# Block Foundation - Bad Mortar Joints due to cold



## arik103 (Feb 18, 2014)

Hi,
I hired a sub to build a foundation. Foundation is build from 12" block.
Unfortunately we had VERY cold days here at night and he did not cover the new work with mats in 2 cold days.
It's been about 2 weeks since last blocks have been put in and now I able to peel thin outer layer of a mortar joint out in some spots. Also foundation was filled in every other block and in some spots I can peel sand out of cement that was put in.

Where do I go from here? 
If I parge on the inside will that help? Do I need to fill in the rest of the blocks?

Thanks,


----------



## pappagor (Jan 29, 2008)

blow it up


----------



## greg24k (May 19, 2007)

Post introduction and where you located?


----------



## concretemasonry (Dec 1, 2006)

arik-

You probably do not have structural problem based on the type of construction you described.

Mortar actually is a minor factor in the strength of a wall for vertical loads.
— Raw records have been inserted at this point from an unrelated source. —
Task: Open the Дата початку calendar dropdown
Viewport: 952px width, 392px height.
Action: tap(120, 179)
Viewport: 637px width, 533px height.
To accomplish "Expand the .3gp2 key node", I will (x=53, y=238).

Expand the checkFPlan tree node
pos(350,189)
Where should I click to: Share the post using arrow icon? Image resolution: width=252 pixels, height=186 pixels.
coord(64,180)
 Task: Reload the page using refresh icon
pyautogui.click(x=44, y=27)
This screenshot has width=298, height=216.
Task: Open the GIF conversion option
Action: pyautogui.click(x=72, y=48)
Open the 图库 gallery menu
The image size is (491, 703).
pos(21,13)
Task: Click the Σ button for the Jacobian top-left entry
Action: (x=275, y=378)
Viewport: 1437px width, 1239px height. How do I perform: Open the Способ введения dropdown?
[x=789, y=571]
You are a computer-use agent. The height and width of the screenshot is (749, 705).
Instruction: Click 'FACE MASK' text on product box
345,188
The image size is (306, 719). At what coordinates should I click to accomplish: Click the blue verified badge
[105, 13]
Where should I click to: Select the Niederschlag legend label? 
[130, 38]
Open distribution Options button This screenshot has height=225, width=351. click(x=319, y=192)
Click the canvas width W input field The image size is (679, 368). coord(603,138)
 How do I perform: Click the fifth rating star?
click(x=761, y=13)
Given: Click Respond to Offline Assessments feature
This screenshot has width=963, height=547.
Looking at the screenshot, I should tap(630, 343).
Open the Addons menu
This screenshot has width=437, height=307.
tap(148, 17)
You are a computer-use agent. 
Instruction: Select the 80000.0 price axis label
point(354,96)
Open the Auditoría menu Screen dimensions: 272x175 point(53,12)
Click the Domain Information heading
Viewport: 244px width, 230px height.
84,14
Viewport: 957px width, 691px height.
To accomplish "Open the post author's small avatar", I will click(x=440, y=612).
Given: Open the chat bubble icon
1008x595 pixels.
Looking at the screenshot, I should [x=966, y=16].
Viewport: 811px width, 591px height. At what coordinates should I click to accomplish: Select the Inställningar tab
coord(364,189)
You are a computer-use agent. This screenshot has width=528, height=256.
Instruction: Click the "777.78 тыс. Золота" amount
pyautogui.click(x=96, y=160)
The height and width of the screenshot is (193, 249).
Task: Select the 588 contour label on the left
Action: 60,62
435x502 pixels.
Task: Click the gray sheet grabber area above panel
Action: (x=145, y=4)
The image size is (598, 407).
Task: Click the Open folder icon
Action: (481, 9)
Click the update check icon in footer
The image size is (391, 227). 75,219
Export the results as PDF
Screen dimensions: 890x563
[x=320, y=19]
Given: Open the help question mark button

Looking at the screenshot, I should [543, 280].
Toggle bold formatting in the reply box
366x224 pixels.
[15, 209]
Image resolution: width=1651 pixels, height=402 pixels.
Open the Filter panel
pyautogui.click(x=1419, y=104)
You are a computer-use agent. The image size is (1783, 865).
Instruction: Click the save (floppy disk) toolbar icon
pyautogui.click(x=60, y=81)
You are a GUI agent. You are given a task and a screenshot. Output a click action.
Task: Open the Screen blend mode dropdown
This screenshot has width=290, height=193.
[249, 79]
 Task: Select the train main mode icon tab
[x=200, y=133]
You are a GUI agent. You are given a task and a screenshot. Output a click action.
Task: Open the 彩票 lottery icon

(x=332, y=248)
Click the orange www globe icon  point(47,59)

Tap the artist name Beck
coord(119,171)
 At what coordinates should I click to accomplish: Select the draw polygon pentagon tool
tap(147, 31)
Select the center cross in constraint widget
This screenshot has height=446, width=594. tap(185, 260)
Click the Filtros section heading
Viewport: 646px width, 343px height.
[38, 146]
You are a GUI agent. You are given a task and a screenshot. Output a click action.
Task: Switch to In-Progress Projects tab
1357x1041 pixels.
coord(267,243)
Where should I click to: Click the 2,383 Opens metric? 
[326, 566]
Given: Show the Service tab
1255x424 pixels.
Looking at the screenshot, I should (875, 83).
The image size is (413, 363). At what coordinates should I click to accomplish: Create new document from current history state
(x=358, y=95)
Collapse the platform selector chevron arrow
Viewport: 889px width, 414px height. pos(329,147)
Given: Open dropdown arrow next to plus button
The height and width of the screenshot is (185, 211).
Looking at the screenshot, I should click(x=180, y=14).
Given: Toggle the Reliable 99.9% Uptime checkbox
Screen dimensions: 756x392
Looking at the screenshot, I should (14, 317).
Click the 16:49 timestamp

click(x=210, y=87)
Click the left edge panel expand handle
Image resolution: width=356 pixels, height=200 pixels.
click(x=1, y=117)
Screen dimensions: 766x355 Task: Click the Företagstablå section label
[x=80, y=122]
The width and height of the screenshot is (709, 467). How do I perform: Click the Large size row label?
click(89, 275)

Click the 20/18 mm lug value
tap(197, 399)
The strength of the block controls and you would be hard pressed to find a block that does not meet specifications (most are 30% to 50% over specs. With the current manufacturing equipment and processes it actually costs more money to make a low strength block because it could not be handled economically.

For lateral loads, the arbitrary dumping grout into unreinforced cores is a waste of time and money. Some poor masons just use the open cores to get rid of old or dried mortar. Obviously, the cores with rebar must be filled with grout (NOT MORTAR) that is very wet (8" to 11" slump). and poured in lifts. The rebar is what does increase the lateral strength of a masonry wall. I have even seen specs that had a limit of the maximum strength of grout allowed.

Even cold mortar that freezes "dry" will cure it moisture is available and the temperature comes up a bit because of the lime in the mortar, bit it will not be as durable if it is exposed to the weather.


----------



## arik103 (Feb 18, 2014)

I am located in Northern NJ.

They did fill in every 2 blocks and reinforced with rebar. Not sure on exact size of rebar but it looked thinner that 1/2 inch that was used for footers. However they were mixing the grout on the same day they did mortar, so not sure how solid it is. They used send, lime, portland and very fine rocks to fill in the blocks.

Thanks all for your help. I will try to post some pics tomorrow.


----------



## greg24k (May 19, 2007)

The way this weather been here in Jersey in single digits, he should have covered his work with insulating blankets or provide some type of a equivalent protection for at least 24 hrs, especially when you have a structurally reinforced wall. 
In most cases involving structural masonry walls, etc. in detail notes on the drawings it would specify what have to be done when working in freezing weather.


----------



## CJKarl (Nov 21, 2006)

I think I might make him tear it out and rebuild it.


----------



## CJKarl (Nov 21, 2006)

What were the specs?


----------



## concretemasonry (Dec 1, 2006)

Specs on a 12" foundation (probably residential)? Lucky if there is something like reinforcement.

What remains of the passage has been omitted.